* Begin Records provided *

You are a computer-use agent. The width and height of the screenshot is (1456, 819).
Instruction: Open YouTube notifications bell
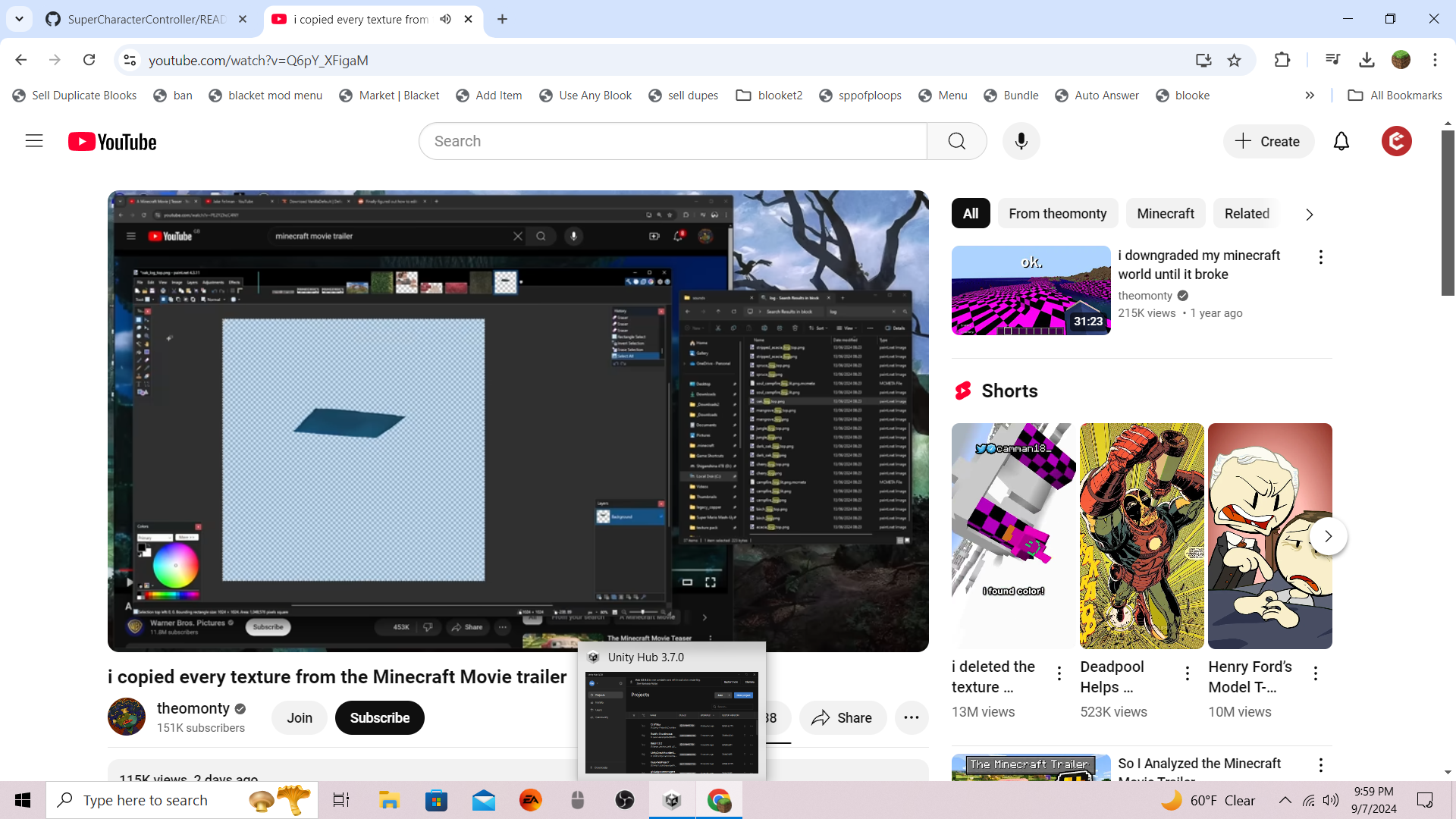1341,141
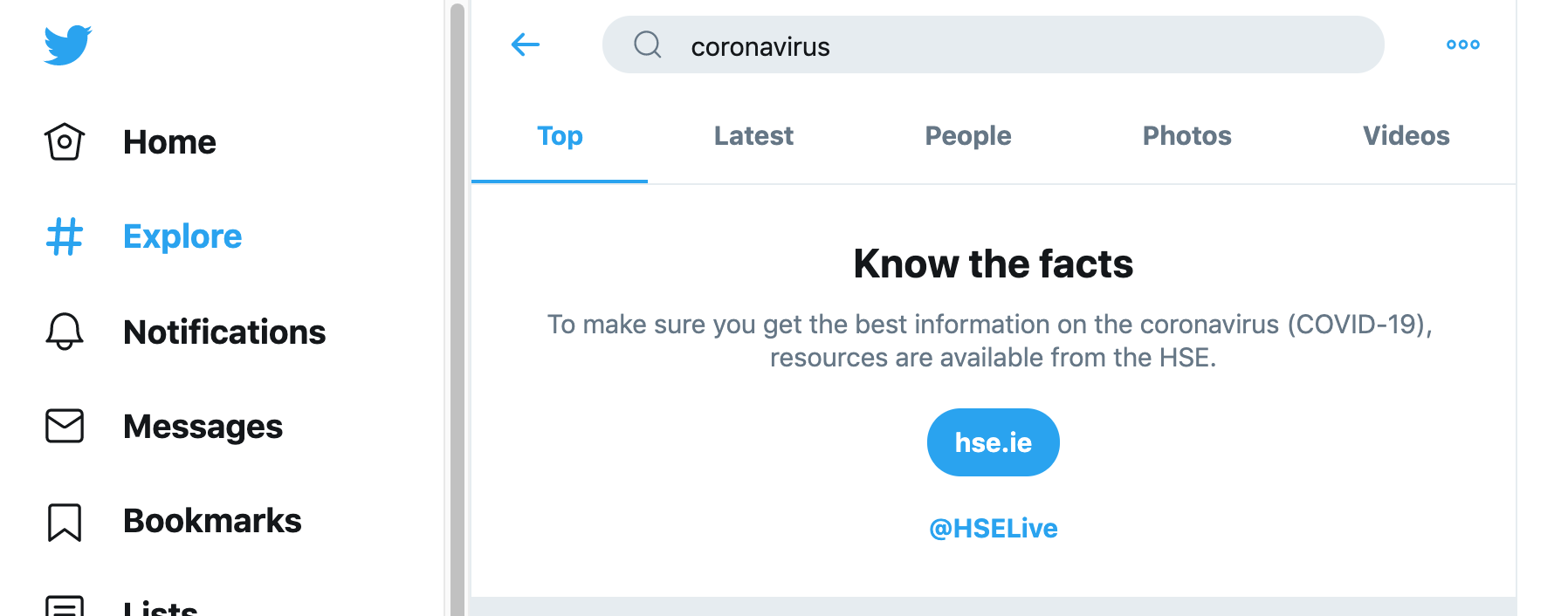Click the hse.ie button

click(994, 442)
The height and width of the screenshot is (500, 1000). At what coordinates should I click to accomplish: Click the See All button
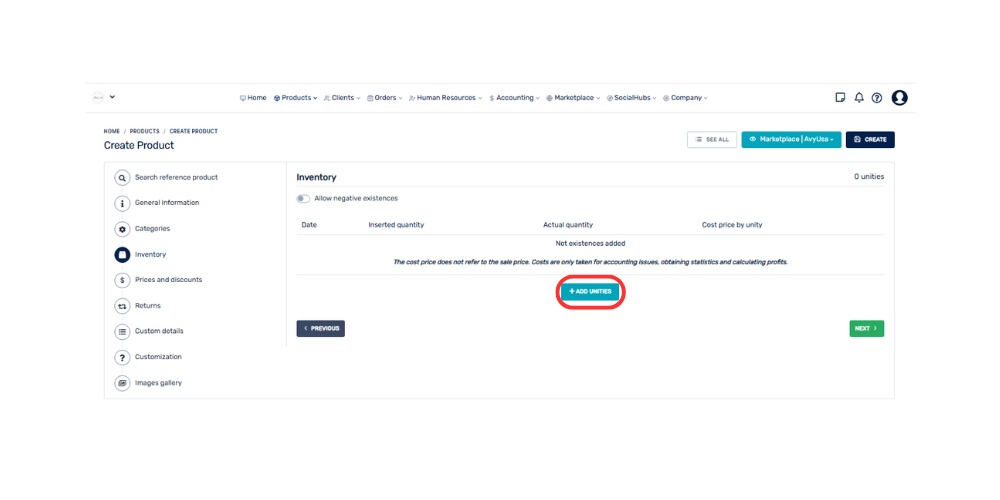pyautogui.click(x=712, y=140)
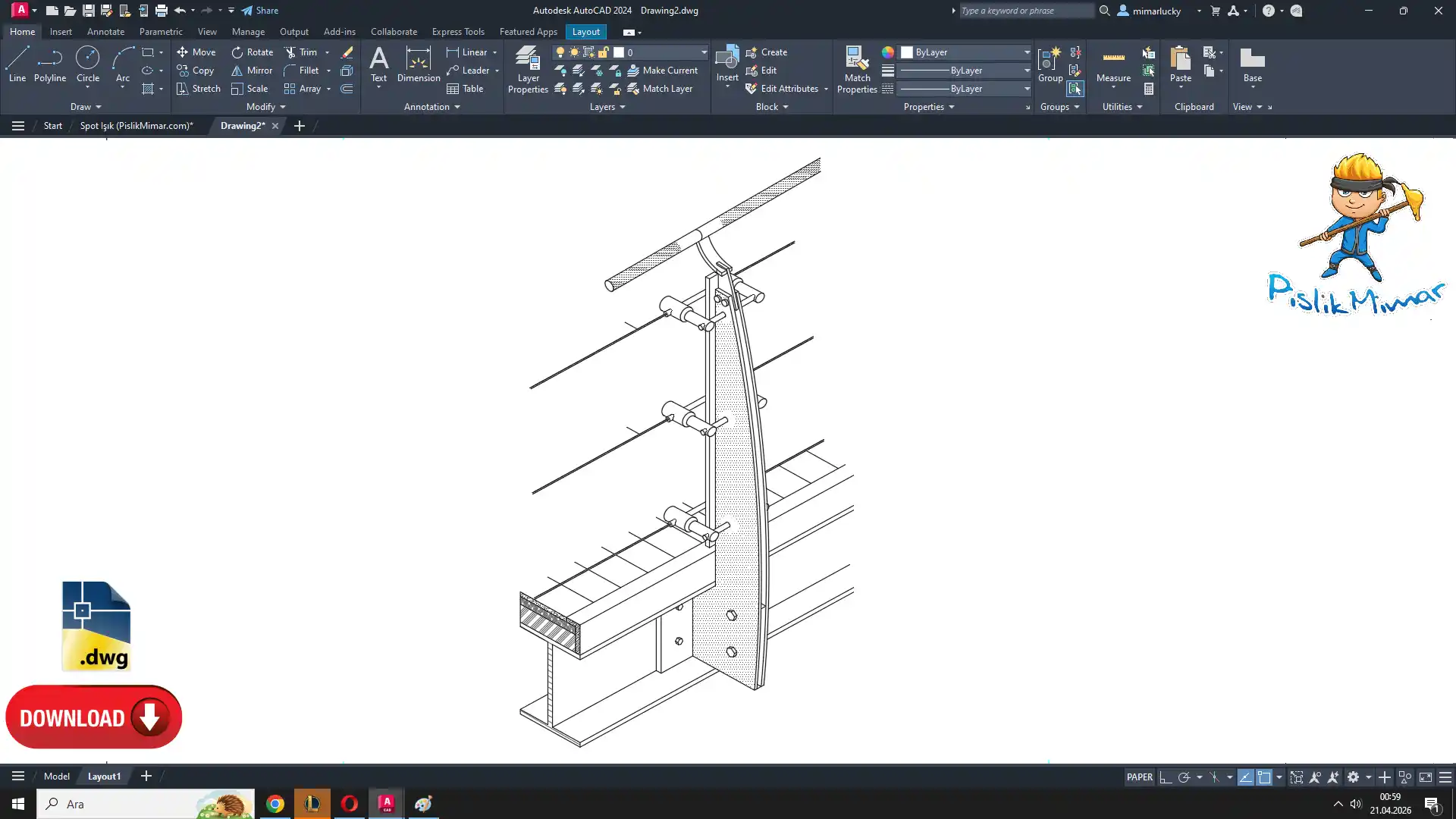
Task: Toggle Object Snap in status bar
Action: click(x=1264, y=777)
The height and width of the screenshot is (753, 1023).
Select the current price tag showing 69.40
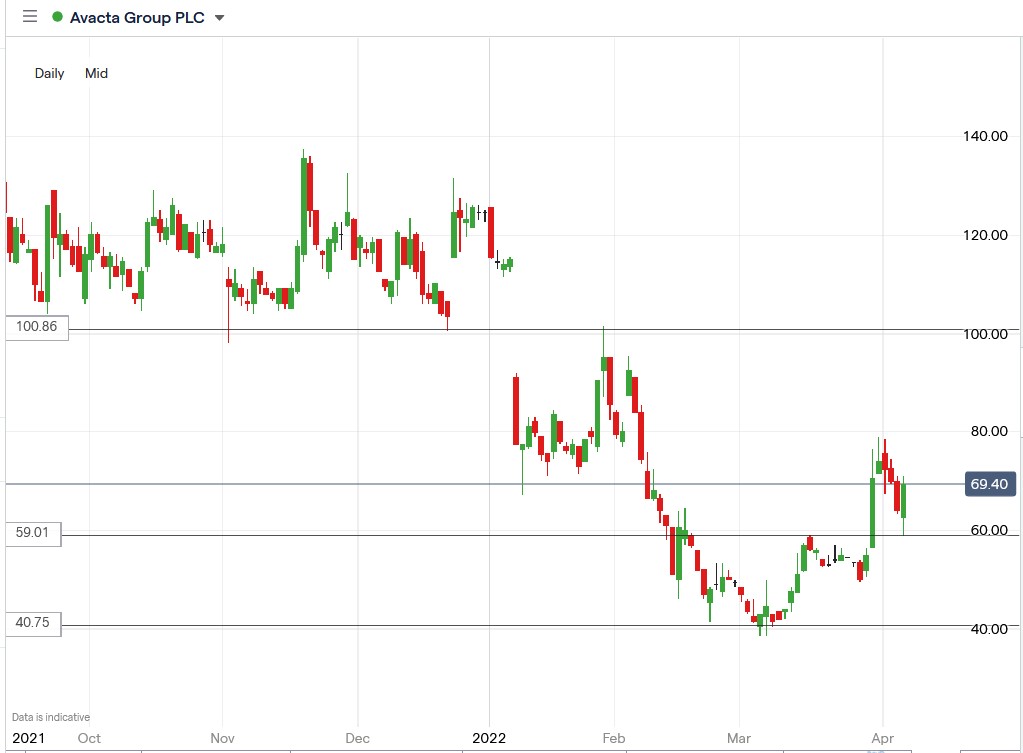pyautogui.click(x=990, y=484)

* End Records provided *

## Given problem
Rewrite all of the data above, replacing every occurrence of "screenshot" with "image" and leaving the rest unchanged. Leave the pictures out of your version.

## Task answer
You are a computer-use agent. The width and height of the image is (1456, 819).
Instruction: Open YouTube notifications bell
1341,141
Click the hse.ie button

click(994, 442)
The height and width of the image is (500, 1000). At what coordinates should I click to accomplish: Click the See All button
pyautogui.click(x=712, y=140)
Task: Toggle Object Snap in status bar
Action: click(x=1264, y=777)
The height and width of the image is (753, 1023).
Select the current price tag showing 69.40
pyautogui.click(x=990, y=484)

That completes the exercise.